In other words, there’s a massive cluster at zero and a small cluster at the top, with very little in between.
What do these top-performing 6% of prompts have in common? Directionally, they tend to describe a specific, concrete product need that can be mapped to a real SKU. A deeper breakdown of these high-trigger prompts will follow in the next analysis.
But when shopping triggers, it’s surprisingly sticky
This is where things get interesting. If a prompt triggers shopping on a given run, there’s about an 83% chance it will trigger again the next day. The inverse is just as stable: if a prompt doesn’t trigger shopping today, there’s only about a 1.7% chance it will start triggering tomorrow.
In simple terms, prompts lock into a state and stay there. This is exactly what creates the all-or-nothing distribution. The 79% “never” and the ~6% “always/high” groups are not random — they are self-reinforcing states. Once a prompt lands on one side, the system tends to keep it there.
What this means for brands
Classify before you optimize.
Collect real prompts your customers would use. Test them repeatedly over several weeks. Around 80% of prompts will never trigger shopping.
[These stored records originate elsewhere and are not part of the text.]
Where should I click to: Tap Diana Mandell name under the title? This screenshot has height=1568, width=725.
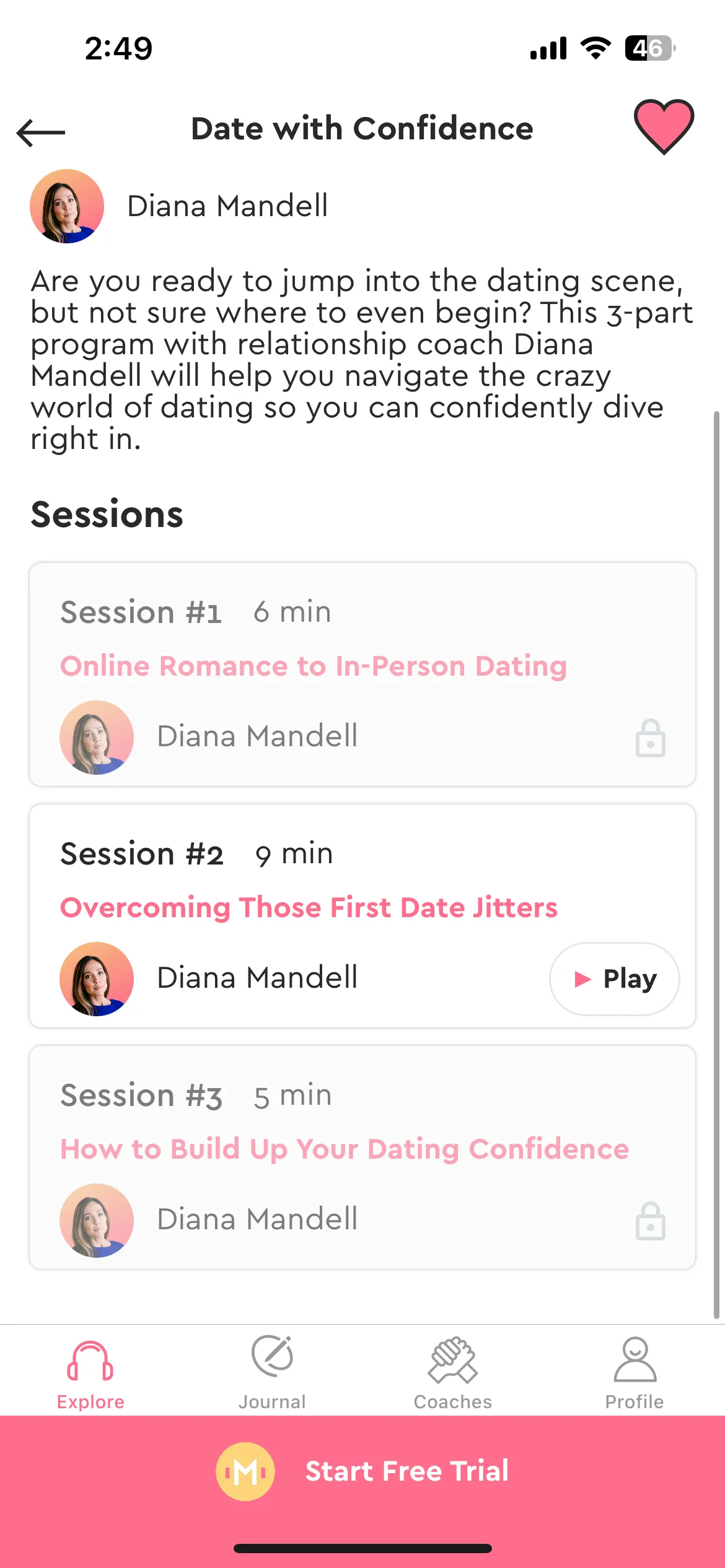[227, 206]
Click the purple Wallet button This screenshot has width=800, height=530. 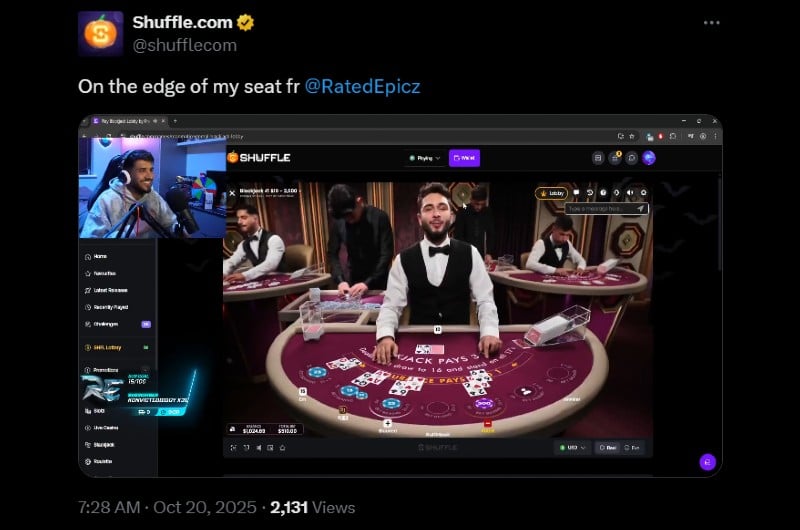point(464,158)
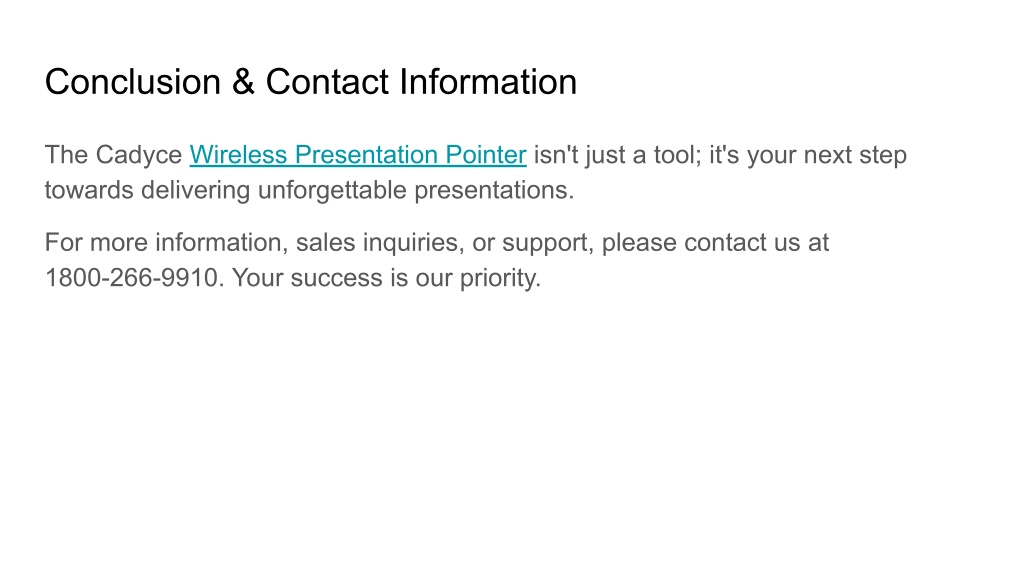Click the ampersand in the heading
This screenshot has width=1024, height=576.
(x=243, y=82)
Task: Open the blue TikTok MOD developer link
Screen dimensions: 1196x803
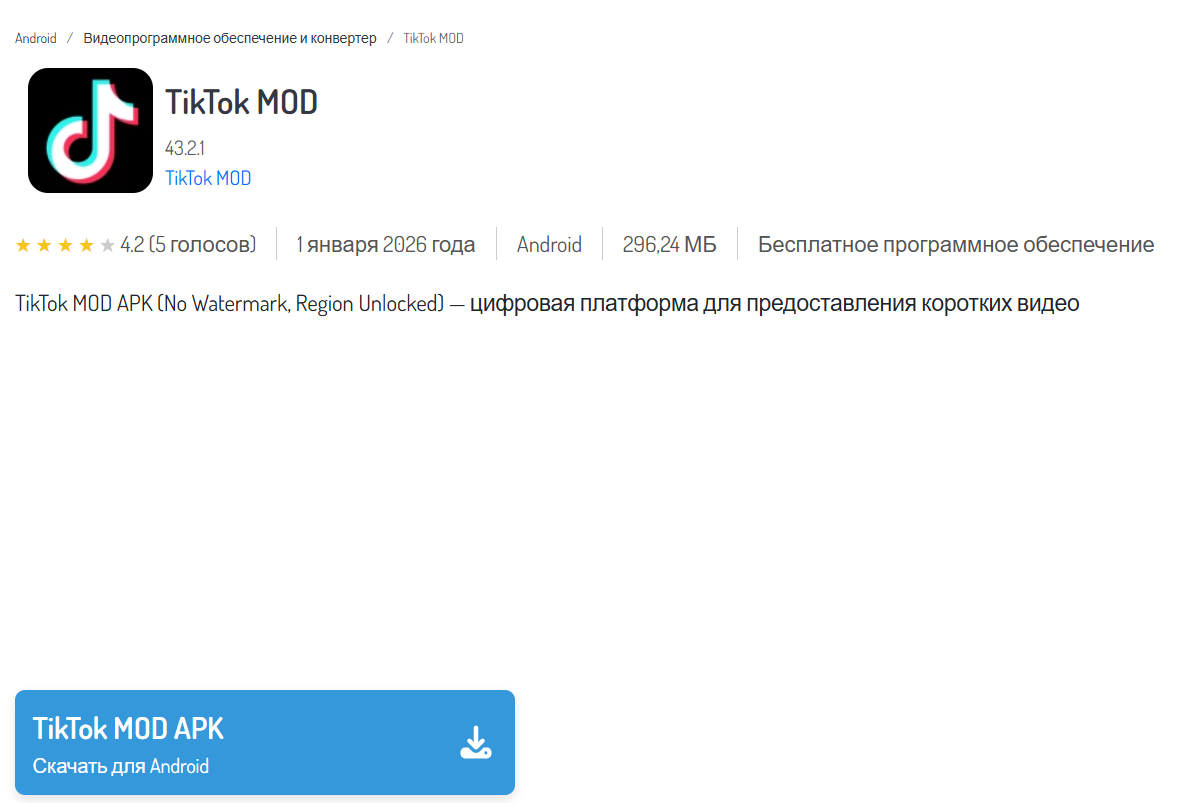Action: tap(208, 178)
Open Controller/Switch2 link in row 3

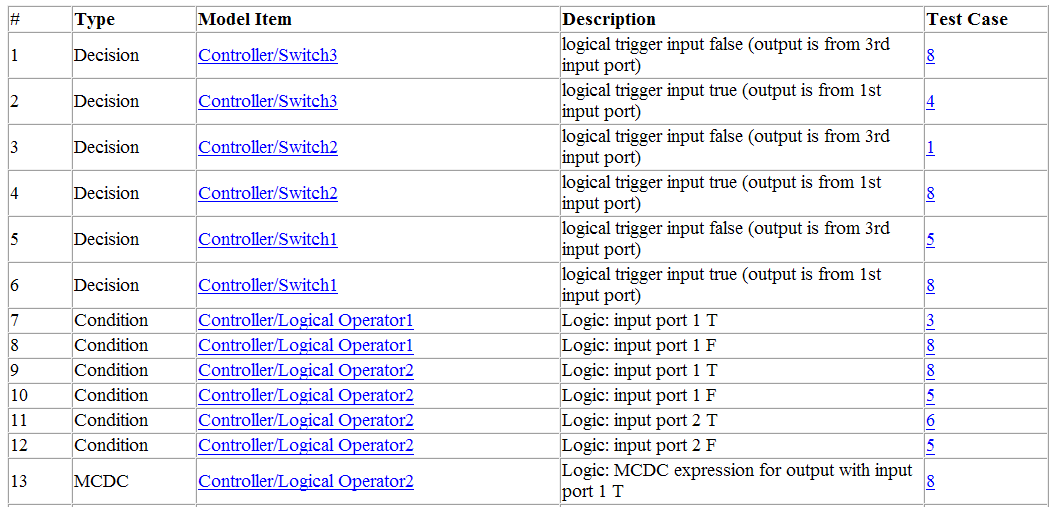pos(267,147)
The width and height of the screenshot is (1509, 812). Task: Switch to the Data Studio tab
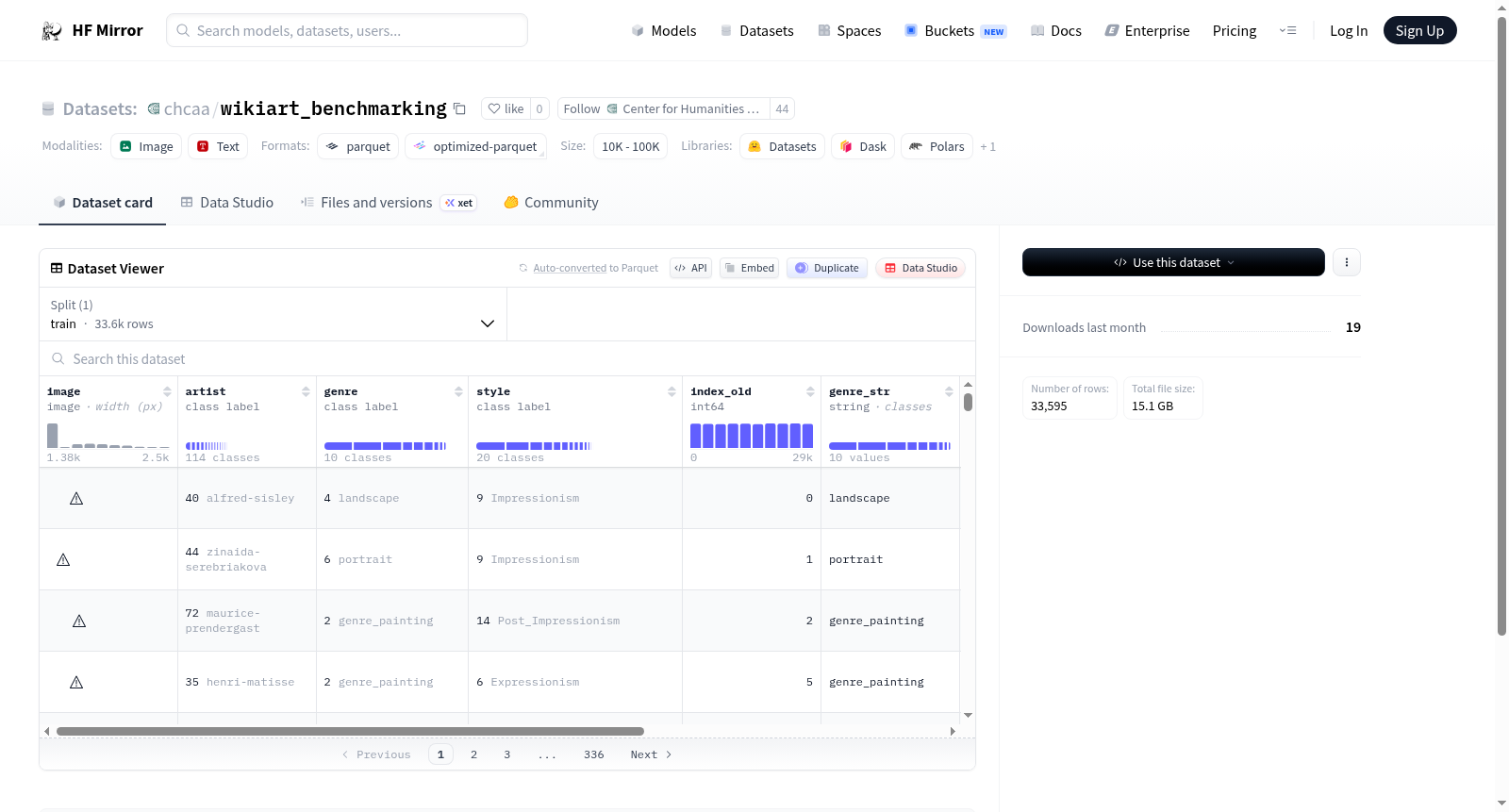tap(227, 203)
Your branded queries matter less than you think — unless they describe a product.
Brand-direct prompts trigger at 3.1% on average, compared to 12.1% for open-ended queries. If a branded query clearly describes a physical product, it can still trigger shopping consistently. But if it refers to services, reviews, or anything non-shippable, shopping will almost never appear.
Short-term persistence is real, but not permanent.
If your prompts trigger today, there’s about an 83% chance they will trigger tomorrow. However, model updates can reset your visibility overnight. The brands that win are those that detect changes quickly and adapt.
Conclusion
For the consistency analysis, we tracked approximately 2 million unique prompts, each with at least 10 runs over the same period, measuring how often each prompt triggered shopping across repeated tests. ChatGPT Shopping is not about brand search — it’s about the decision stage. Brands that optimize for open-ended queries and real user needs gain the highest visibility in AI-driven product discovery.